Police say Andres Herrera, 19, targeted the family of Carlos Molina, 32, in the dining room of a Popeye’s location on the south side of the Texas town, according to KABB-TV, pulling out his gun and demanding money from them.
Molina told Herrera the family had no money, as they had just bought dinner, and asked if Herrera would let them leave the restaurant, according to WOAI. Apparently, Herrera agreed.
As the family rushed out and employees did the same out of a back entrance, according to KSAT, Herrera pointed his gun at two children who happened to be coming out of the restroom.
They were the two Molina children who weren’t seated with the family when Herrera confronted them.
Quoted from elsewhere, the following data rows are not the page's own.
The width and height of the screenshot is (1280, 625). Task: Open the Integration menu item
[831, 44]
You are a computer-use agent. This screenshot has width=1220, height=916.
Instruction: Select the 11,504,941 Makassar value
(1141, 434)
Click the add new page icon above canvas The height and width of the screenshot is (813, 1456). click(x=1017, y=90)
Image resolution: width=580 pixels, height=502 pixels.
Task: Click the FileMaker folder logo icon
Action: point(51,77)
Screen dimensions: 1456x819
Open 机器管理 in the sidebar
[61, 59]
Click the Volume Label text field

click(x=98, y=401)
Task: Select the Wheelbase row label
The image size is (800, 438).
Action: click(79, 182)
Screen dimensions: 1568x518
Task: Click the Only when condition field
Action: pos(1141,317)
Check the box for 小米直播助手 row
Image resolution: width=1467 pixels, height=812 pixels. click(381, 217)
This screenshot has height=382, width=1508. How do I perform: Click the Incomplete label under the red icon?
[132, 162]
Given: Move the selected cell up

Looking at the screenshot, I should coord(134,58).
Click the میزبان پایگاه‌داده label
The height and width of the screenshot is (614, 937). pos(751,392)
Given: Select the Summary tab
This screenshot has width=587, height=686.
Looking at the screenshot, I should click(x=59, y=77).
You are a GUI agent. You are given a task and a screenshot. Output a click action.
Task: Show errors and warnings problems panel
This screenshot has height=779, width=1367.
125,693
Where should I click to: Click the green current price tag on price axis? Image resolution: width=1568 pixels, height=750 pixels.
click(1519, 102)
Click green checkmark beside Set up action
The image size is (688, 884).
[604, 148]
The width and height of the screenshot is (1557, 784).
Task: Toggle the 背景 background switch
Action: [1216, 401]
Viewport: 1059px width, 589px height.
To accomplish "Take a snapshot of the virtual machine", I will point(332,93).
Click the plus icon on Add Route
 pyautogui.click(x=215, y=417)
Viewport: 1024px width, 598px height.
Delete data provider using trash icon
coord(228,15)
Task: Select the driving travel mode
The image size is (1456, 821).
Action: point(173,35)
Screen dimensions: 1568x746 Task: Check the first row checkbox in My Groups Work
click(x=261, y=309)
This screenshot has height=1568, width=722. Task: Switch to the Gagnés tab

And that’s when Molina pulled out his gun, according to KENS.
BREAKING: A licensed handgun owner shoots and kills a man who police say attempted to rob a Popeyes on SE Military Dr pic.twitter.com/ekAxeQgKfg
— Ashlei King (@AshleiKing) December 7, 2017
San Antonio police told KABB that Molina shot Herrera several times, killing him, in defense of another.
It’s just the latest example of what gun rights’ advocates call a “good guy with a gun” neutralizing a “bad guy with a gun.”
The National Rifle Association’s Wayne LaPierre coined the slogan in 2012 following the mass shooting at Sandy Hook Elementary School in Newton, Conn., according to Vox: “The only way to stop a bad guy with a gun is with a good guy with a gun.”
Less than 40 miles away from the scene of the Popeye’s shooting was another case in point, the Sutherland Springs church shooting, which left 26 people dead before former NRA instructor Stephen Willeford chased down the shooter, Devin P. Kelley, and shot him twice before he was ultimately killed as well.
President Donald Trump made the “good guy with a gun” argument immediately following the Sutherland Springs shooting. Even before Sutherland Springs, The Washington Times compiled a list of 11 incidents in which armed citizens either disarmed, wounded or killed armed attackers.
But in commentary for NBC News, former Army infantryman and gun owner Charles Clymer called the “good guy with a gun” theory a “myth.”
“I never see a ‘good guy with a gun,’” Clymer said. “I see a human more likely to exacerbate a tragedy than to stop it.”
Vox used numbers to back up Clymer’s position, pointing to a 2012 study that basically says more guns equals more gun deaths. In 2012, the study showed that about 30 people per million died of homicide by firearm in the U.S., while that number was far smaller in places with stricter gun laws like Australia, New Zealand, Germany and Austria.